The thing that’s important is that it’s not the channel that’s broken in most cases, it’s the tool that’s broken. When we think of all those channels — chat, email, the web — often we marketers have broken the relationship with the customer. But the channel itself is still valid. If someone comes to me and says, “Email isn’t working for me, web isn’t working for me,” I say, “Get out of here. Email is working great, you’re just not using it right.”

Ultimately, the key to mastering any channel hinges on understanding a person’s intent and crafting a relevant message for them.

As G explained:

Those are my principles as a growth person. That’s what I try to look at when I create a good campaign: It’s 1) “Do I know about the intent of that person? 2) Is that person the right fit for my product? 3) Am I sending the right message? 4) Am I sending it on the right channel? And if I have those four things locked in, I’m good.

2) “The goal of marketing these past ten years hasn’t been to improve the experience, it’s been to decrease the cost.”

☝️ Tweet This

For G, his life goal is clear: It’s to create “good experiences for prospective customers and for actual customers — for people, whatever their willingness to buy, whatever their budget is.”

Unfortunately, for the past several years, marketers and salespeople have really only been doing a good job of providing that type of experience for people at the very high-end (e.g. someone shopping for a Porsche).

To quote G:

People who have huge budgets get great experiences. And that’s because sellers know that when you walk into that kind of shop, they predict that your fit is very high, and that you have the means, and so they are investing the time of those awesome salespeople — relationship managers — on you, because they know that about you.
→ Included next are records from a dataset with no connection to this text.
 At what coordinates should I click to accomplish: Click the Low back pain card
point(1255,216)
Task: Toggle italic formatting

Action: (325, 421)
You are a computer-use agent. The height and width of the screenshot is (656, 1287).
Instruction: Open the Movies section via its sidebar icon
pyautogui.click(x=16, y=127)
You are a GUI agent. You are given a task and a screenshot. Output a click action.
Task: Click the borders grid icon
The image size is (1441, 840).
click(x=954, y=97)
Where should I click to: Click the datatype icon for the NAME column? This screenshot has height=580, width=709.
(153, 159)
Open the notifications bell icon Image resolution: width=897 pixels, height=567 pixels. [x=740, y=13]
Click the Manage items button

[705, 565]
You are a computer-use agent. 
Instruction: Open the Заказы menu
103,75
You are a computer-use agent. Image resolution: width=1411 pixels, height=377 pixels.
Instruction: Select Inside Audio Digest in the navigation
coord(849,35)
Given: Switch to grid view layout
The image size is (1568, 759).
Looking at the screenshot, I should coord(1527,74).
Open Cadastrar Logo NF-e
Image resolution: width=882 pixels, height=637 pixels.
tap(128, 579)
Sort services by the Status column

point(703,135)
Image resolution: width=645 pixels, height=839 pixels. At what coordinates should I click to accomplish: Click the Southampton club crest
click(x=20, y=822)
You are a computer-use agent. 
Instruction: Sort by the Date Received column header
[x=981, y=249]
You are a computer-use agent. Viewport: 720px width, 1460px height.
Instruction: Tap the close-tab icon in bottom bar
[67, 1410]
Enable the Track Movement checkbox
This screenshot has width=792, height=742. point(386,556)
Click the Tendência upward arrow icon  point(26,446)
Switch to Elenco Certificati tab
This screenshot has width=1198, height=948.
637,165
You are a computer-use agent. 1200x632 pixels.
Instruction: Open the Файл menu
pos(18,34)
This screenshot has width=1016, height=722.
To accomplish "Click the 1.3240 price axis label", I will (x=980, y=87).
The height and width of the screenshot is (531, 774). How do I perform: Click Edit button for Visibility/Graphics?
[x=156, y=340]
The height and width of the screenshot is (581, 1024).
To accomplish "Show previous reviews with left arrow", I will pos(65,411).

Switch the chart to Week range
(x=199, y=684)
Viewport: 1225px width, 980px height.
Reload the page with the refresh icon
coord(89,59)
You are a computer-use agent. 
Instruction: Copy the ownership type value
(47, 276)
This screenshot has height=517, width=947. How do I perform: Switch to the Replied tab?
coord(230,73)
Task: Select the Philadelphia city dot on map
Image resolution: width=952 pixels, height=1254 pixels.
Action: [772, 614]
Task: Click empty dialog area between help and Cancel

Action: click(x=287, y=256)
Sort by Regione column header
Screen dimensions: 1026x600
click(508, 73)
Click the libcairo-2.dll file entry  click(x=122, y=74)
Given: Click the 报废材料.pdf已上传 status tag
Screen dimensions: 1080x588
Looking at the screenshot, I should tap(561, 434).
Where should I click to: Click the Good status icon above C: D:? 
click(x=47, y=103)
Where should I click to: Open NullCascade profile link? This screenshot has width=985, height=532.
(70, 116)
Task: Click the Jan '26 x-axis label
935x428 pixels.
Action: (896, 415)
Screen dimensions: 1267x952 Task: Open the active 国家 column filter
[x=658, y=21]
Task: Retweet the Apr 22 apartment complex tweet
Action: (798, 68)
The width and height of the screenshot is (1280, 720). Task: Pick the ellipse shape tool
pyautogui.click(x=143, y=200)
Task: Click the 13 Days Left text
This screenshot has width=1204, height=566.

And the problem is that in our world, or the internet world, we don’t know anything, and so we’re not investing anything. So the answer to marketing these past ten years hasn’t been to improve the experience, it has been to decrease the cost — to massively decrease the cost so they can create yield.

This concept of yield is crucial to G’s philosophy as a growth marketer. But as G explains, decreasing costs to improve yield can have negative consequences.

My job isn’t to generate a ton of leads, it’s not to generate a ton of sales whatever the cost. Because I can offer a Porsche to every person who comes to Drift — this is not happening, I’m not offering a Porsche — but say that I did. Of course people would convert and I’d have sales. But the yield would be negative. My job is to generate the max yield, in dollars, that’s my job.

And the answer from people like me in these past years has been to decrease the cost to improve that yield. The problem is that decreasing the cost creates awful, sh*tty experiences. That’s the problem.

3) “I’ve seen a company that has a 44% response rate to their cold emails. And it’s not because they’ve actually spent more time, it’s because their message is more relevant.”

☝️ Tweet This

Here’s a crazy stat for you: The average success rate of a phishing attack is 0.1%, which really isn’t that much better than the average response rate of a cold email, which is 1%.

As G explained:

It’s in the same range, and the crazy thing is that you can think of the person who does the scam as a marketer. They’re trying to convince the other person that the message is legit, and that the product is good, and either that you’ve won the Bill Gates lottery — and this does not exist — but they’re trying to convince you of that, or that their product is the best one.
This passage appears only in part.